Supplied text |

Aesthetically, the film is very clever in breaking the short up into chapters, with jarring yet effective interludes and a pointed colour contrast. These red chapter screens almost give the piece a Kubrick-esque thriller feel in that they are designed to unsettle the viewer whilst giving the film an older, classically authentic feel. Shaky camera shots weave in and out of this and provide deliberate variation of shots that are filmed very well, indicating Catalano’s excellent direction. His admiration of Western films certainly shines through in the look and feel of the home location where the three siblings grew up. His directing is pointed, as every aesthetic decision or movement is planned and focused on the young members of a family coming together despite their annoyance for each other.

 

Plot points draw so many questions concerning Steve’s dynamic with his two siblings and the world outside of the home setting. Whilst the acting is a bit wooden at first, it quickly warms up as a family dynamic tinged with grief centralises itself as the characters all try to behave normally despite having just buried their father. Emma and Chase have an unavoidable reason to come back from their busy lives in the big city to see their brother, Steve, still living the small-town existence that they have tried so desperately to disassociate from. Their relationships become clearer as they struggle even to make surface-level conversation and attempt to mask the fact that they do not like each other very much. Everything they say to each other sounds insulting, confirming that old saying that grief does weird things to people. You suddenly get the sense that they are estranged, and the conversations turn volatile over the course of the forty-minute film as old memories are re-hashed in a painful way.

Data supplied |
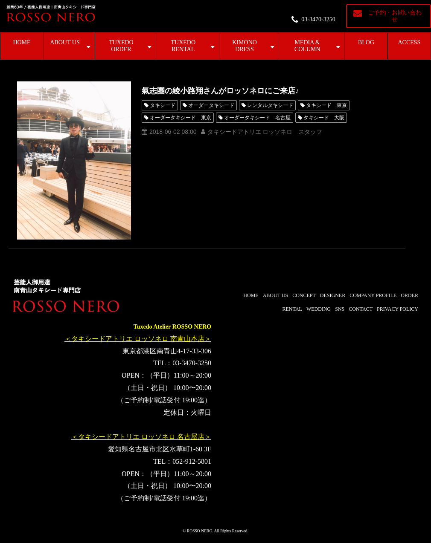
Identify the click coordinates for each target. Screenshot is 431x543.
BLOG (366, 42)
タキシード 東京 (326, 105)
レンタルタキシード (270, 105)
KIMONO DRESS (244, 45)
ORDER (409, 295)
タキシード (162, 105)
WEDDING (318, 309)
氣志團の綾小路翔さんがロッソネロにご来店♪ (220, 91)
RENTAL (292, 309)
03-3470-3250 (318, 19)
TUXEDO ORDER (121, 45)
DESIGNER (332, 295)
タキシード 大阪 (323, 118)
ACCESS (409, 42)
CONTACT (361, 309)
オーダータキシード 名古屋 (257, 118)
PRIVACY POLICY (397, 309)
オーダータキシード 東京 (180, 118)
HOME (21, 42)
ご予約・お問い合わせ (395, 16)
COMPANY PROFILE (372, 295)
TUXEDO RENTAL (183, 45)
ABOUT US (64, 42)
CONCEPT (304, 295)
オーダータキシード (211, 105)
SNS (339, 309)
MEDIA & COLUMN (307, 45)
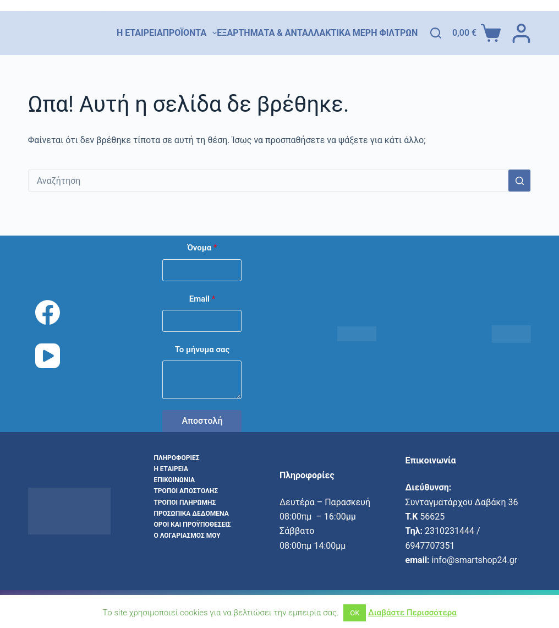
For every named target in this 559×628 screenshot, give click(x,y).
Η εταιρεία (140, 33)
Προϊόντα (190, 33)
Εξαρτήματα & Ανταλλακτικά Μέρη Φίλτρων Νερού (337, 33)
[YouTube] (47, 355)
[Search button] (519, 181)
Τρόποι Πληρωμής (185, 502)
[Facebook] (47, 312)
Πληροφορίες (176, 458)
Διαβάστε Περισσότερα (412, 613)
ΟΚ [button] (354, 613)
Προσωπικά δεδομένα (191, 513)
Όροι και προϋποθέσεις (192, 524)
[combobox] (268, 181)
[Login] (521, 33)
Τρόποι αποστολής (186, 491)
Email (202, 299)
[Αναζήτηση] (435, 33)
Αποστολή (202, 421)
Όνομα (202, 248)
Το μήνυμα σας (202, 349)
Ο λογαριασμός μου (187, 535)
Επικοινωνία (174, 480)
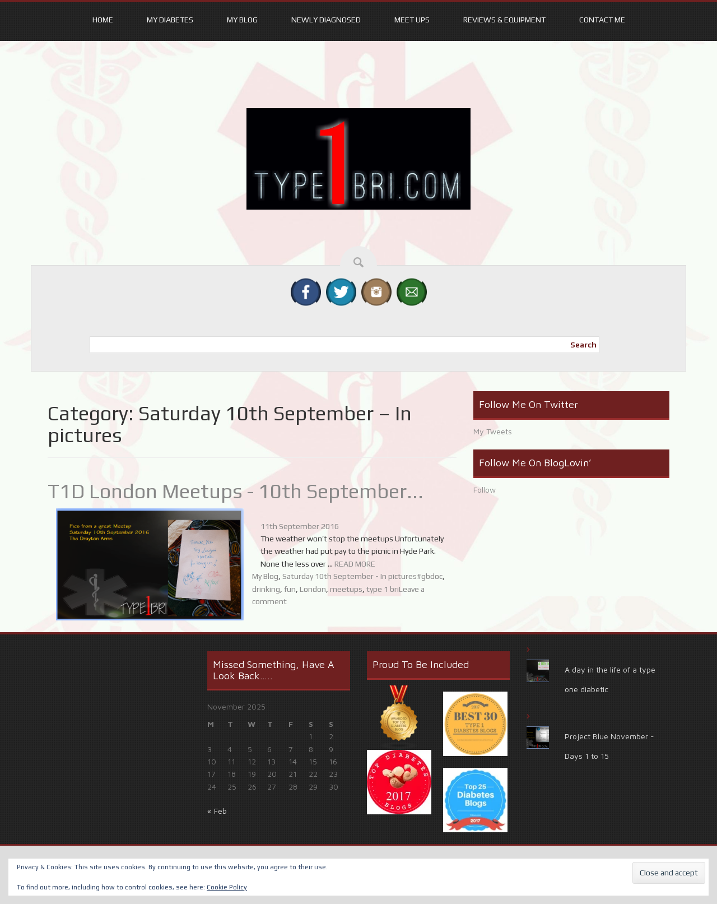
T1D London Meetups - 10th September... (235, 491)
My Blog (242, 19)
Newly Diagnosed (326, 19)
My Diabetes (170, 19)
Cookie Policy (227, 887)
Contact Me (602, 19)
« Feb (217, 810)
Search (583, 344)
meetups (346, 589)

Parts of the exercise |
• 1. According to the film review, how long is the film?
• 2. List the names of the three siblings mentioned in the film review.
• 3. Print the part of the film review starting at "Aesthetically, the film" and ending at "for each other.".

Exercise results |
• 1. Forty minutes.

• 2. Steve, Emma, Chase

• 3.
Aesthetically, the film is very clever in breaking the short up into chapters, with jarring yet effective interludes and a pointed colour contrast. These red chapter screens almost give the piece a Kubrick-esque thriller feel in that they are designed to unsettle the viewer whilst giving the film an older, classically authentic feel. Shaky camera shots weave in and out of this and provide deliberate variation of shots that are filmed very well, indicating Catalano’s excellent direction. His admiration of Western films certainly shines through in the look and feel of the home location where the three siblings grew up. His directing is pointed, as every aesthetic decision or movement is planned and focused on the young members of a family coming together despite their annoyance for each other.